Screenshot grounding data

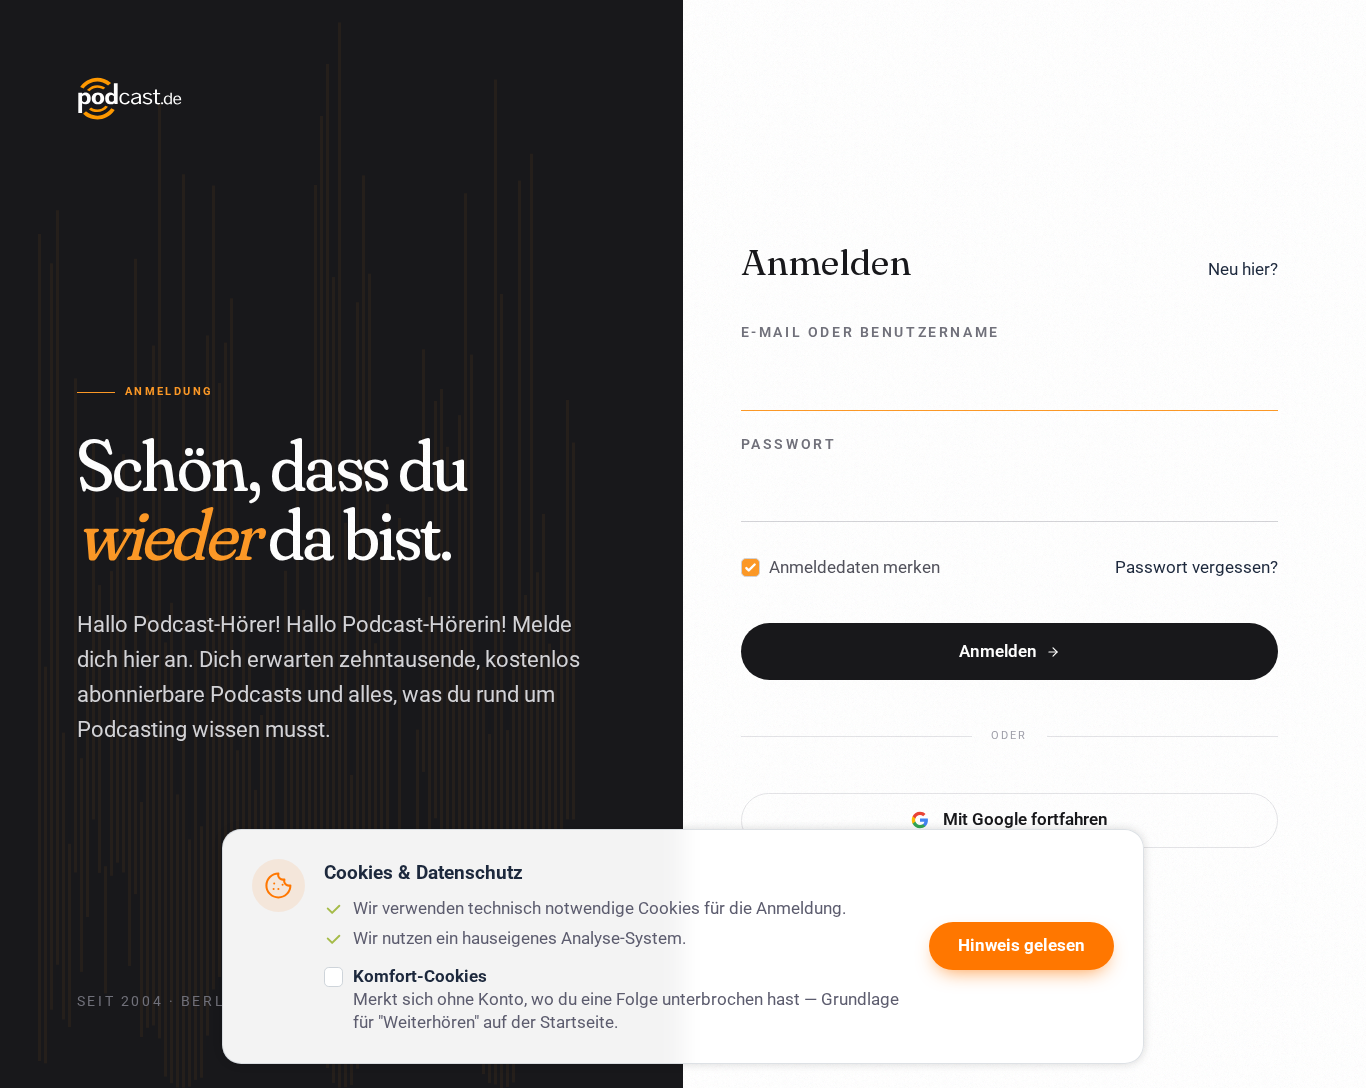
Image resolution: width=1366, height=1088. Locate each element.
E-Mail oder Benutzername (870, 333)
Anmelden (998, 651)
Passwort (789, 444)
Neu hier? (1243, 269)
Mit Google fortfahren (1025, 820)
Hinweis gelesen (1021, 945)
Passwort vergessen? (1196, 567)
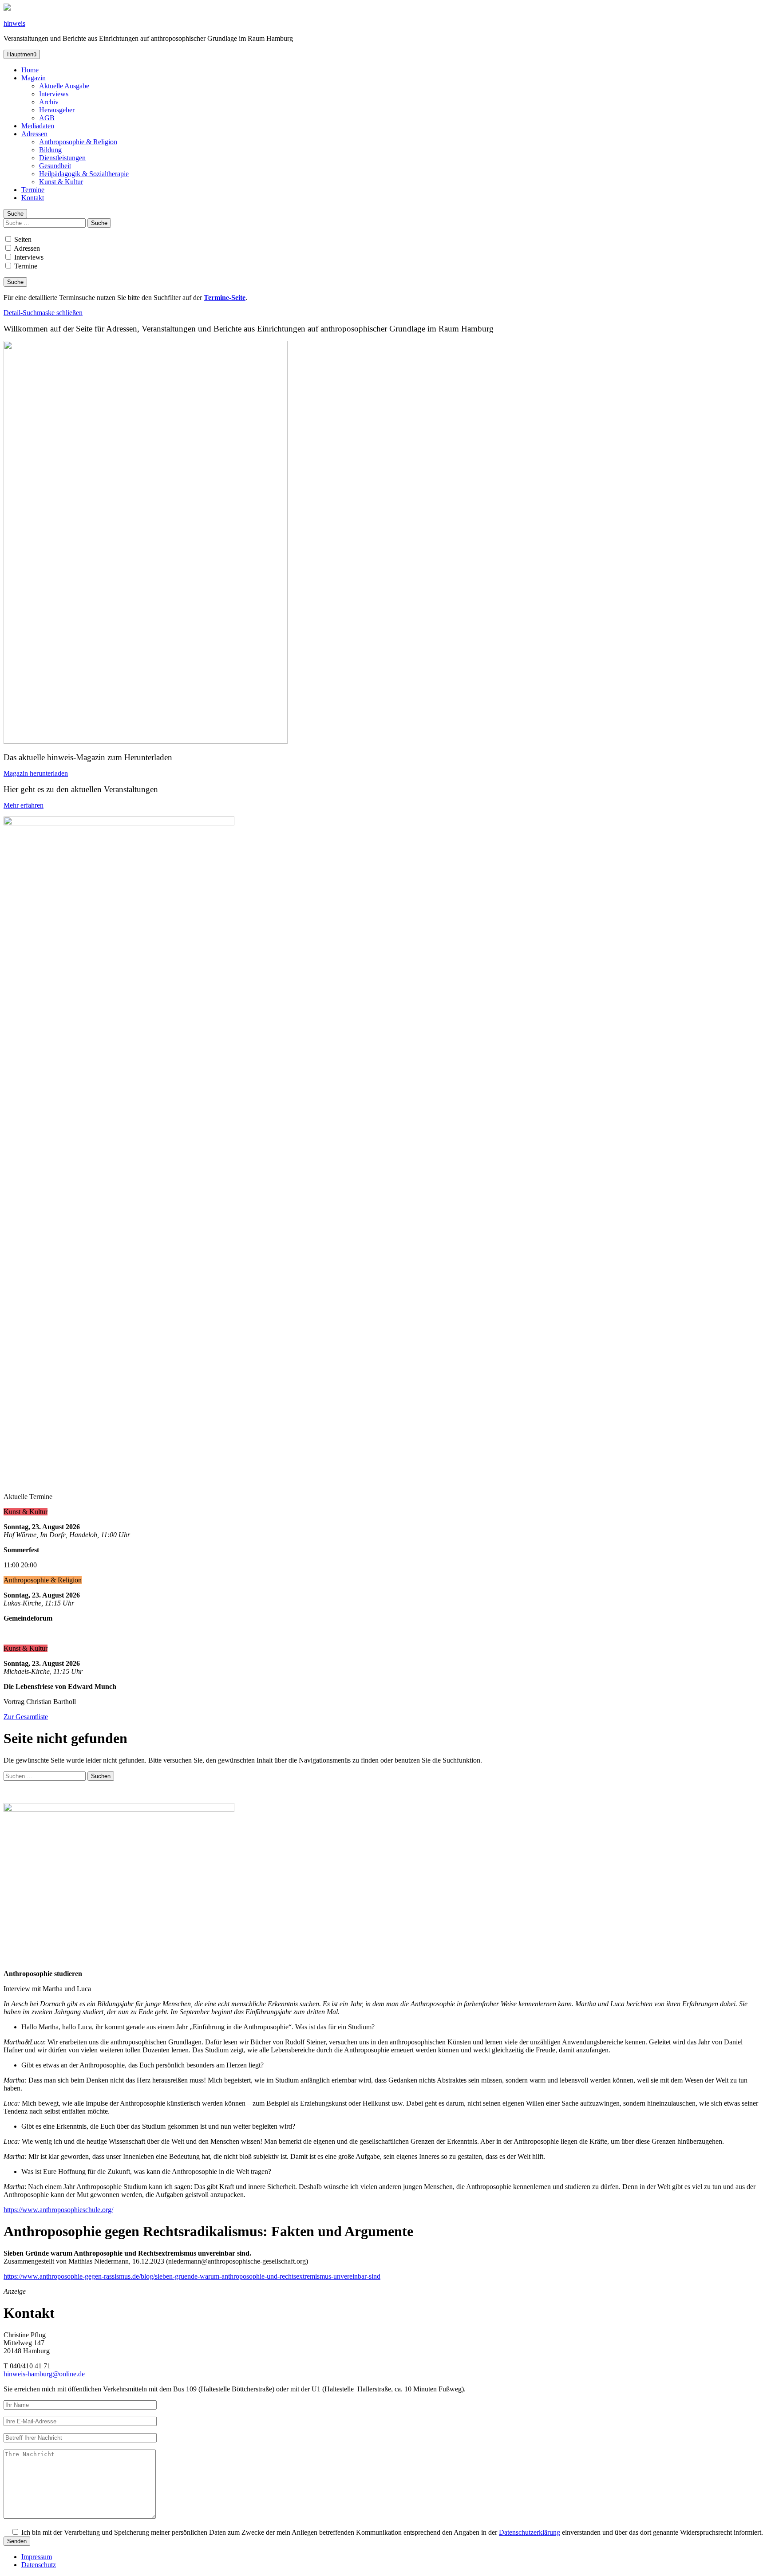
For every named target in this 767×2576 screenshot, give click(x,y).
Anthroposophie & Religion (78, 142)
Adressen (34, 134)
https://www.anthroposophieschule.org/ (58, 2209)
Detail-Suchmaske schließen (43, 312)
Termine (32, 189)
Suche (15, 213)
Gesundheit (55, 166)
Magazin (33, 78)
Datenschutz (38, 2564)
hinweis (14, 23)
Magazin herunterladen (36, 773)
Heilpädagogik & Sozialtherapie (84, 174)
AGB (47, 118)
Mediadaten (37, 126)
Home (30, 70)
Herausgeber (57, 110)
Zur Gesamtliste (26, 1716)
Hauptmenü (21, 54)
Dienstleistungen (62, 158)
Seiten (22, 239)
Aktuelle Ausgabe (64, 86)
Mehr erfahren (23, 805)
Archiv (49, 102)
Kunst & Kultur (61, 181)
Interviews (53, 94)
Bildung (50, 150)
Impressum (36, 2556)
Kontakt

What you are asked to do: In your copy, repeat the records above exactly and include no images.

Exercise solution:
Image resolution: width=1366, height=1088. Locate each element.
E-Mail oder Benutzername (870, 333)
Anmelden (998, 651)
Passwort (789, 444)
Neu hier? (1243, 269)
Mit Google fortfahren (1025, 820)
Hinweis gelesen (1021, 945)
Passwort vergessen? (1196, 567)
For every named target in this 767×2576 screenshot, give click(x,y).
Anthroposophie & Religion (78, 142)
Adressen (34, 134)
https://www.anthroposophieschule.org/ (58, 2209)
Detail-Suchmaske schließen (43, 312)
Termine (32, 189)
Suche (15, 213)
Gesundheit (55, 166)
Magazin (33, 78)
Datenschutz (38, 2564)
hinweis (14, 23)
Magazin herunterladen (36, 773)
Heilpädagogik & Sozialtherapie (84, 174)
AGB (47, 118)
Mediadaten (37, 126)
Home (30, 70)
Herausgeber (57, 110)
Zur Gesamtliste (26, 1716)
Hauptmenü (21, 54)
Dienstleistungen (62, 158)
Seiten (22, 239)
Aktuelle Ausgabe (64, 86)
Mehr erfahren (23, 805)
Archiv (49, 102)
Kunst & Kultur (61, 181)
Interviews (53, 94)
Bildung (50, 150)
Impressum (36, 2556)
Kontakt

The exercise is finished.